Data drawn from a collection:
---
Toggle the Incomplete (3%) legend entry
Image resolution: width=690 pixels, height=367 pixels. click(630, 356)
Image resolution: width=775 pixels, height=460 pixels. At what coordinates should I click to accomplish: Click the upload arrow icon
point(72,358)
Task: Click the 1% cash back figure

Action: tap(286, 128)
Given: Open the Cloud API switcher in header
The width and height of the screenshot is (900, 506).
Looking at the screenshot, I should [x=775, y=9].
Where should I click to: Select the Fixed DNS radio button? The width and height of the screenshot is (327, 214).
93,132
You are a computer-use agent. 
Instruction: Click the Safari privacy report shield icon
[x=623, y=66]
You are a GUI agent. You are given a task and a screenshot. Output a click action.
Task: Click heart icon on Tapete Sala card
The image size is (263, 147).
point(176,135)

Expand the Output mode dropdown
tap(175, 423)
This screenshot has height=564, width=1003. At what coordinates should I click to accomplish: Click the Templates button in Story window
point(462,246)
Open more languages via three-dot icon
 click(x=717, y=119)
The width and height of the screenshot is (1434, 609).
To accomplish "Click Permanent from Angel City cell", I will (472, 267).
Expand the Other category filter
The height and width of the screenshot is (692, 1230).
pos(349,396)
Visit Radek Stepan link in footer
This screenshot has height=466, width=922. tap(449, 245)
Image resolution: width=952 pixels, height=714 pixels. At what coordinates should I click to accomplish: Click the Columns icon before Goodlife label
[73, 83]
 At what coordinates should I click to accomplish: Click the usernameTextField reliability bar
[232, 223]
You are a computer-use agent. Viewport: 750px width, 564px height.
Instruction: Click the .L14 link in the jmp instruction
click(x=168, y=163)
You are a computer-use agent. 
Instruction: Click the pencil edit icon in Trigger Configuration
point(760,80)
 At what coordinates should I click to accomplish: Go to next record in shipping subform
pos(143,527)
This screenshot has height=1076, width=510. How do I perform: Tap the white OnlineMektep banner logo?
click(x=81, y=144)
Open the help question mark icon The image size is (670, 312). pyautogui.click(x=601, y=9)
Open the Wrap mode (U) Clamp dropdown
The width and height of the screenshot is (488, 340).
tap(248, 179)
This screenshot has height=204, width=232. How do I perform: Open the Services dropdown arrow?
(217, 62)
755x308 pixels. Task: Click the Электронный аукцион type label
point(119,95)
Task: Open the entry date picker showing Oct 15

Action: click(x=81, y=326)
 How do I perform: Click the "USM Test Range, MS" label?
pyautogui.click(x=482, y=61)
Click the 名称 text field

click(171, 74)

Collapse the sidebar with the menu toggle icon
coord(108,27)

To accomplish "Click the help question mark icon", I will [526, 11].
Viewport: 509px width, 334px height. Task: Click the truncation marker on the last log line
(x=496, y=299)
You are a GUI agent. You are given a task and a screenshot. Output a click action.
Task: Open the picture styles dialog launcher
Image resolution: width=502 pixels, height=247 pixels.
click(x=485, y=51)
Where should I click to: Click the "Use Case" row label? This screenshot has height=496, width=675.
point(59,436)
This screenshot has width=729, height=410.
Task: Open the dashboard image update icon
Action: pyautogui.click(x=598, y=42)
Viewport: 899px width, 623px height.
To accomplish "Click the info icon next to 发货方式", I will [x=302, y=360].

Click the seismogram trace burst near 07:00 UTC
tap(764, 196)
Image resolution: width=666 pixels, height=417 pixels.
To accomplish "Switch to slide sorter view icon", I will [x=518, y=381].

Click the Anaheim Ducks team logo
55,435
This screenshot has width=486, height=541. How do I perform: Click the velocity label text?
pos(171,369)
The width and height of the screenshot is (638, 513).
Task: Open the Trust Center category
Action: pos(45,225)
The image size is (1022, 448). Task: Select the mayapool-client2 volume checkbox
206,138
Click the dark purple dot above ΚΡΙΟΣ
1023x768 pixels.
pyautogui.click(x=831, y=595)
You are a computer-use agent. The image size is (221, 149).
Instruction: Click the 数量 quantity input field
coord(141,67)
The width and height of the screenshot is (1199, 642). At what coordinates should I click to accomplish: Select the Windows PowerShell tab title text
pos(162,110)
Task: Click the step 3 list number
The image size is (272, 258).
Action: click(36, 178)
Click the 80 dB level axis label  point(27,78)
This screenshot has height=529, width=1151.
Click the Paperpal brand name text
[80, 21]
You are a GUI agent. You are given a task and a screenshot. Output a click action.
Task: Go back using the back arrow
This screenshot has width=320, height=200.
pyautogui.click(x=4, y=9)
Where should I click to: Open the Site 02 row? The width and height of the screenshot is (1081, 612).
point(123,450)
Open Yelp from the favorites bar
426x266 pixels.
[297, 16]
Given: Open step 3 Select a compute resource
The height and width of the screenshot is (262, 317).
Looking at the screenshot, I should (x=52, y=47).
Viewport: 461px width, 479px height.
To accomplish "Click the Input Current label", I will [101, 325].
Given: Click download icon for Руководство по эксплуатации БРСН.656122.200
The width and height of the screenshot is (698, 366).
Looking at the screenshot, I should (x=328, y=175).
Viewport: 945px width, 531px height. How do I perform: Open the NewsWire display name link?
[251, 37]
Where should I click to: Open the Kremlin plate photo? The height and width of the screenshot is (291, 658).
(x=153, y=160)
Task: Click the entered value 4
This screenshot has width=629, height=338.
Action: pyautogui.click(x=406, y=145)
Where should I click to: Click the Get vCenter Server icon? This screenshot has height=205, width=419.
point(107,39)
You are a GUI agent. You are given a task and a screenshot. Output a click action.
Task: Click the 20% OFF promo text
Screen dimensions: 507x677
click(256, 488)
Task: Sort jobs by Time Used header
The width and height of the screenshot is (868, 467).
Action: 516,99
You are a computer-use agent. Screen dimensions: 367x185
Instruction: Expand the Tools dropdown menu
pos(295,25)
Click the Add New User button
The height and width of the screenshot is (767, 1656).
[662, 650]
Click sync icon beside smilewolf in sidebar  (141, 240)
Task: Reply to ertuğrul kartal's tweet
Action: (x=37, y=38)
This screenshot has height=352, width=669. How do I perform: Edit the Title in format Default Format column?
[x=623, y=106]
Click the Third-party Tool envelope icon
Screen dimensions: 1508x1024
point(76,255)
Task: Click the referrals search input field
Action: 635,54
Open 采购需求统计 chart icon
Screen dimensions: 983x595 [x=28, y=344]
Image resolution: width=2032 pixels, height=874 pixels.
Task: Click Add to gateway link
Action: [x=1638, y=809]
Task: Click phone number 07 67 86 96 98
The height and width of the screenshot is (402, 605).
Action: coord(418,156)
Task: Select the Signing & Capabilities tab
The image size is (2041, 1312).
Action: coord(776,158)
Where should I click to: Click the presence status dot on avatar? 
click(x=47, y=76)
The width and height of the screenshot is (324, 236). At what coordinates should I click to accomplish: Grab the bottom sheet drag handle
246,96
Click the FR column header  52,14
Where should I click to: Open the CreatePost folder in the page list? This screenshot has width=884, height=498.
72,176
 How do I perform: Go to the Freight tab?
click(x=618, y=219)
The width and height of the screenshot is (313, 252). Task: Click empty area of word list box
---
#### [Exercise description]
Write out all the items above again, replacing "At what coordinates should I click to accomplish" with "Which point should I click to complete" wherever it occurs and leaving everything else unchanged.

#### [The completed task]
Toggle the Incomplete (3%) legend entry
Image resolution: width=690 pixels, height=367 pixels. click(630, 356)
Image resolution: width=775 pixels, height=460 pixels. Which point should I click to complete: Click the upload arrow icon
point(72,358)
Task: Click the 1% cash back figure

Action: tap(286, 128)
Given: Open the Cloud API switcher in header
The width and height of the screenshot is (900, 506).
Looking at the screenshot, I should [x=775, y=9].
Where should I click to: Select the Fixed DNS radio button? The width and height of the screenshot is (327, 214).
93,132
You are a computer-use agent. 
Instruction: Click the Safari privacy report shield icon
[x=623, y=66]
You are a GUI agent. You are given a task and a screenshot. Output a click action.
Task: Click heart icon on Tapete Sala card
The image size is (263, 147).
point(176,135)

Expand the Output mode dropdown
tap(175, 423)
This screenshot has height=564, width=1003. Which point should I click to complete: Click the Templates button in Story window
point(462,246)
Open more languages via three-dot icon
 click(x=717, y=119)
The width and height of the screenshot is (1434, 609).
To accomplish "Click Permanent from Angel City cell", I will (472, 267).
Expand the Other category filter
The height and width of the screenshot is (692, 1230).
pos(349,396)
Visit Radek Stepan link in footer
This screenshot has height=466, width=922. tap(449, 245)
Image resolution: width=952 pixels, height=714 pixels. Which point should I click to complete: Click the Columns icon before Goodlife label
[73, 83]
 Which point should I click to complete: Click the usernameTextField reliability bar
[232, 223]
You are a computer-use agent. Viewport: 750px width, 564px height.
Instruction: Click the .L14 link in the jmp instruction
click(x=168, y=163)
You are a computer-use agent. 
Instruction: Click the pencil edit icon in Trigger Configuration
point(760,80)
 Which point should I click to complete: Go to next record in shipping subform
pos(143,527)
This screenshot has height=1076, width=510. How do I perform: Tap the white OnlineMektep banner logo?
click(x=81, y=144)
Open the help question mark icon The image size is (670, 312). pyautogui.click(x=601, y=9)
Open the Wrap mode (U) Clamp dropdown
The width and height of the screenshot is (488, 340).
tap(248, 179)
This screenshot has height=204, width=232. How do I perform: Open the Services dropdown arrow?
(217, 62)
755x308 pixels. Task: Click the Электронный аукцион type label
point(119,95)
Task: Open the entry date picker showing Oct 15

Action: click(x=81, y=326)
 How do I perform: Click the "USM Test Range, MS" label?
pyautogui.click(x=482, y=61)
Click the 名称 text field

click(171, 74)

Collapse the sidebar with the menu toggle icon
coord(108,27)

To accomplish "Click the help question mark icon", I will [526, 11].
Viewport: 509px width, 334px height. Task: Click the truncation marker on the last log line
(x=496, y=299)
You are a GUI agent. You are given a task and a screenshot. Output a click action.
Task: Open the picture styles dialog launcher
Image resolution: width=502 pixels, height=247 pixels.
click(x=485, y=51)
Where should I click to: Click the "Use Case" row label? This screenshot has height=496, width=675.
point(59,436)
This screenshot has width=729, height=410.
Task: Open the dashboard image update icon
Action: pyautogui.click(x=598, y=42)
Viewport: 899px width, 623px height.
To accomplish "Click the info icon next to 发货方式", I will [x=302, y=360].

Click the seismogram trace burst near 07:00 UTC
tap(764, 196)
Image resolution: width=666 pixels, height=417 pixels.
To accomplish "Switch to slide sorter view icon", I will [x=518, y=381].

Click the Anaheim Ducks team logo
55,435
This screenshot has width=486, height=541. How do I perform: Click the velocity label text?
pos(171,369)
The width and height of the screenshot is (638, 513).
Task: Open the Trust Center category
Action: pos(45,225)
The image size is (1022, 448). Task: Select the mayapool-client2 volume checkbox
206,138
Click the dark purple dot above ΚΡΙΟΣ
1023x768 pixels.
pyautogui.click(x=831, y=595)
You are a computer-use agent. The image size is (221, 149).
Instruction: Click the 数量 quantity input field
coord(141,67)
The width and height of the screenshot is (1199, 642). Which point should I click to complete: Select the Windows PowerShell tab title text
pos(162,110)
Task: Click the step 3 list number
The image size is (272, 258).
Action: click(36, 178)
Click the 80 dB level axis label  point(27,78)
This screenshot has height=529, width=1151.
Click the Paperpal brand name text
[80, 21]
You are a GUI agent. You are given a task and a screenshot. Output a click action.
Task: Go back using the back arrow
This screenshot has width=320, height=200.
pyautogui.click(x=4, y=9)
Where should I click to: Open the Site 02 row? The width and height of the screenshot is (1081, 612).
point(123,450)
Open Yelp from the favorites bar
426x266 pixels.
[297, 16]
Given: Open step 3 Select a compute resource
The height and width of the screenshot is (262, 317).
Looking at the screenshot, I should (x=52, y=47).
Viewport: 461px width, 479px height.
To accomplish "Click the Input Current label", I will [101, 325].
Given: Click download icon for Руководство по эксплуатации БРСН.656122.200
The width and height of the screenshot is (698, 366).
Looking at the screenshot, I should (x=328, y=175).
Viewport: 945px width, 531px height. How do I perform: Open the NewsWire display name link?
[251, 37]
Where should I click to: Open the Kremlin plate photo? The height and width of the screenshot is (291, 658).
(x=153, y=160)
Task: Click the entered value 4
This screenshot has width=629, height=338.
Action: pyautogui.click(x=406, y=145)
Where should I click to: Click the Get vCenter Server icon? This screenshot has height=205, width=419.
point(107,39)
You are a GUI agent. You are given a task and a screenshot. Output a click action.
Task: Click the 20% OFF promo text
Screen dimensions: 507x677
click(256, 488)
Task: Sort jobs by Time Used header
The width and height of the screenshot is (868, 467).
Action: 516,99
You are a computer-use agent. Screen dimensions: 367x185
Instruction: Expand the Tools dropdown menu
pos(295,25)
Click the Add New User button
The height and width of the screenshot is (767, 1656).
[662, 650]
Click sync icon beside smilewolf in sidebar  (141, 240)
Task: Reply to ertuğrul kartal's tweet
Action: (x=37, y=38)
This screenshot has height=352, width=669. How do I perform: Edit the Title in format Default Format column?
[x=623, y=106]
Click the Third-party Tool envelope icon
Screen dimensions: 1508x1024
point(76,255)
Task: Click the referrals search input field
Action: 635,54
Open 采购需求统计 chart icon
Screen dimensions: 983x595 [x=28, y=344]
Image resolution: width=2032 pixels, height=874 pixels.
Task: Click Add to gateway link
Action: [x=1638, y=809]
Task: Click phone number 07 67 86 96 98
The height and width of the screenshot is (402, 605).
Action: coord(418,156)
Task: Select the Signing & Capabilities tab
The image size is (2041, 1312).
Action: coord(776,158)
Where should I click to: Click the presence status dot on avatar? 
click(x=47, y=76)
The width and height of the screenshot is (324, 236). Which point should I click to complete: Grab the bottom sheet drag handle
246,96
Click the FR column header  52,14
Where should I click to: Open the CreatePost folder in the page list? This screenshot has width=884, height=498.
72,176
 How do I perform: Go to the Freight tab?
click(x=618, y=219)
The width and height of the screenshot is (313, 252). Task: Click empty area of word list box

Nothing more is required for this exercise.